*Work to be completed*. Can you put the data lines, from the one containing "You are a GUI" through the end of the data, into a JSON list of strings with one string per line and blank lines omitted?

*Records from a pointing dataset*.
++++
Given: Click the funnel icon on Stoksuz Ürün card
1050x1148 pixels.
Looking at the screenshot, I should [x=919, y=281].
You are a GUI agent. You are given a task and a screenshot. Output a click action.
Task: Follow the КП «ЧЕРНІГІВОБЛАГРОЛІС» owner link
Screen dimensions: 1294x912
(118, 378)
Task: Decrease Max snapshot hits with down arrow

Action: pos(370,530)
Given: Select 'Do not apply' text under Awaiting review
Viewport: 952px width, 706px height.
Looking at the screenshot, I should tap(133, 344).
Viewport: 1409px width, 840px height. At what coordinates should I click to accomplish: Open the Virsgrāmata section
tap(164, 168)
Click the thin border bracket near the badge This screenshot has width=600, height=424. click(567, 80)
++++
*Finished answer*.
[
  "You are a GUI agent. You are given a task and a screenshot. Output a click action.",
  "Task: Follow the КП «ЧЕРНІГІВОБЛАГРОЛІС» owner link",
  "Screen dimensions: 1294x912",
  "(118, 378)",
  "Task: Decrease Max snapshot hits with down arrow",
  "Action: pos(370,530)",
  "Given: Select 'Do not apply' text under Awaiting review",
  "Viewport: 952px width, 706px height.",
  "Looking at the screenshot, I should tap(133, 344).",
  "Viewport: 1409px width, 840px height. At what coordinates should I click to accomplish: Open the Virsgrāmata section",
  "tap(164, 168)",
  "Click the thin border bracket near the badge This screenshot has width=600, height=424. click(567, 80)"
]